Flashback – the orchids that nearly stopped our project

We’ve at last got round to building the garage – which reminds me about the great orchid crisis of 2008. What triggered the flashback was that we’ve just spent a week digging up all the turf on the site of the garage and ferrying it in wheelbarrows to the other side of the garden. The turf is packed with orchids.

It was this issue, looking after the orchids, that brought our original project to a halt for nearly half a year in 2008 because our planning permission required us to pay for a survey to check whether rare orchids were present on the site.

We hired an ecology consultant who spent a day examining the ground and concluded we had three rare species of plants among the 40 he identified: bee orchids, pyramid orchids and adders tongue fern.

He recommended to the council that we agree an orchid management plan in which we select a site elsewhere, move the turf to it and secure an agreement with the owners that the new site would be managed to look after the orchids for 5 years.

This was ridiculously elaborate and almost impossible to set up in practice.
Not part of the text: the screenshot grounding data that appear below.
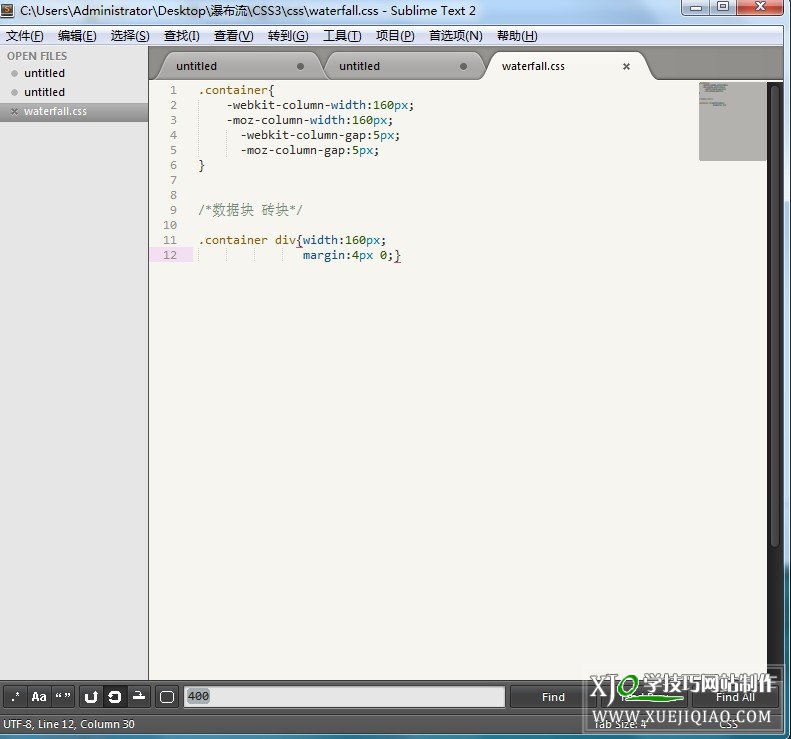
Task: Click the unsaved dot on first untitled tab
Action: coord(300,67)
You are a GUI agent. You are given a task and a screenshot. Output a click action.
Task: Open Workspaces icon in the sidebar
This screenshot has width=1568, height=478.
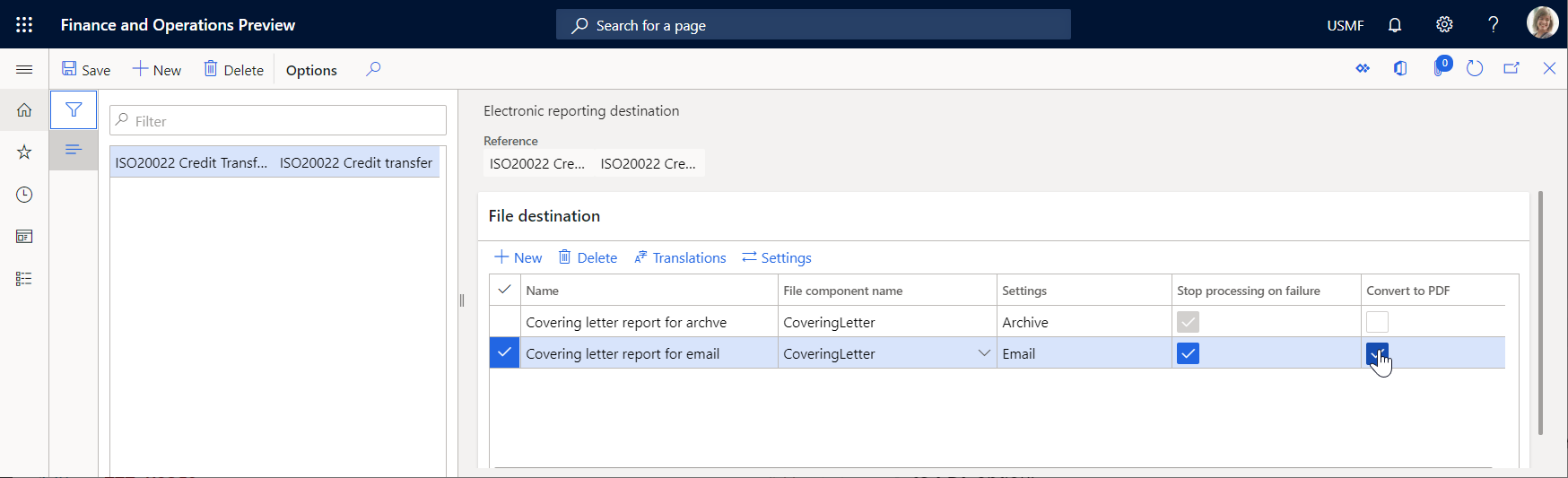click(24, 237)
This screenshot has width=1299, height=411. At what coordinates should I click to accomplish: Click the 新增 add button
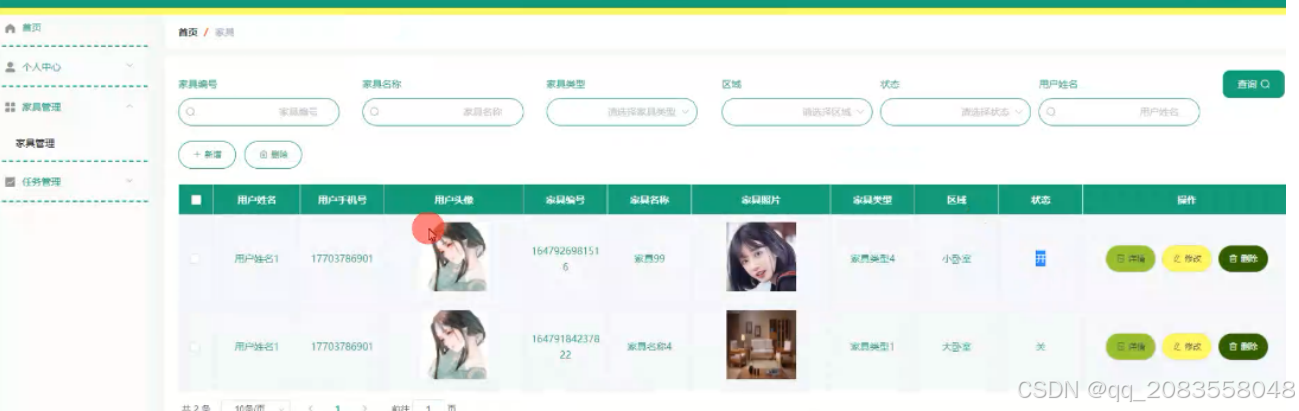pyautogui.click(x=207, y=155)
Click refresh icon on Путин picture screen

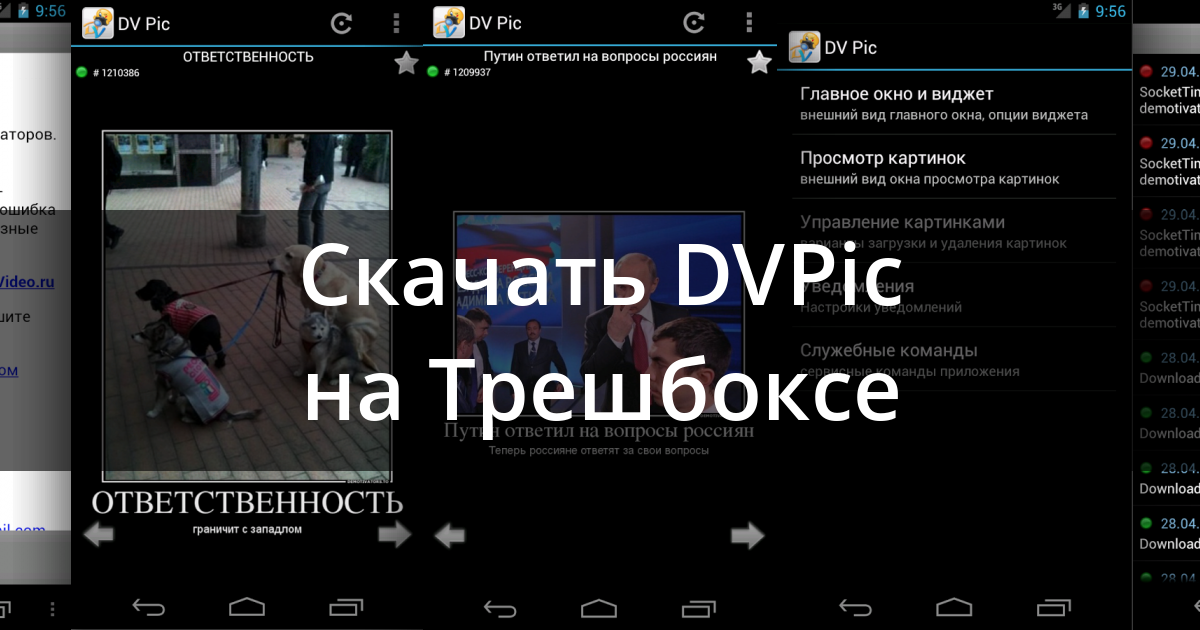[x=694, y=23]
In any case, orchids in bloom were one of the reasons we wanted to buy the property in the first place, so we were already determined to protect them.

At the cost of some considerable delay we argued our way out of the orchid management plan and the council eventually dropped the idea – thank heavens they didn’t notice our newts and bats! We did assure the council, though it was not a formal obligation, that we were keen on preserving the orchids, which grow over a much wider area than the garage site.

Since those days we have reclaimed a swampy space at the end of the pond, and orchids have begun to appear there naturally, migrating from the meadow. So that’s where the turf is being relaid.

We have delayed a long time, but our 2008 planning permission for the garage is still valid because it is part of a larger project. This year we applied for and won permission to adapt it somewhat, adding two windows and a third door, which makes it look more like a farm building than a plain garage. By the time the orchids bloom again we hope to have it completed.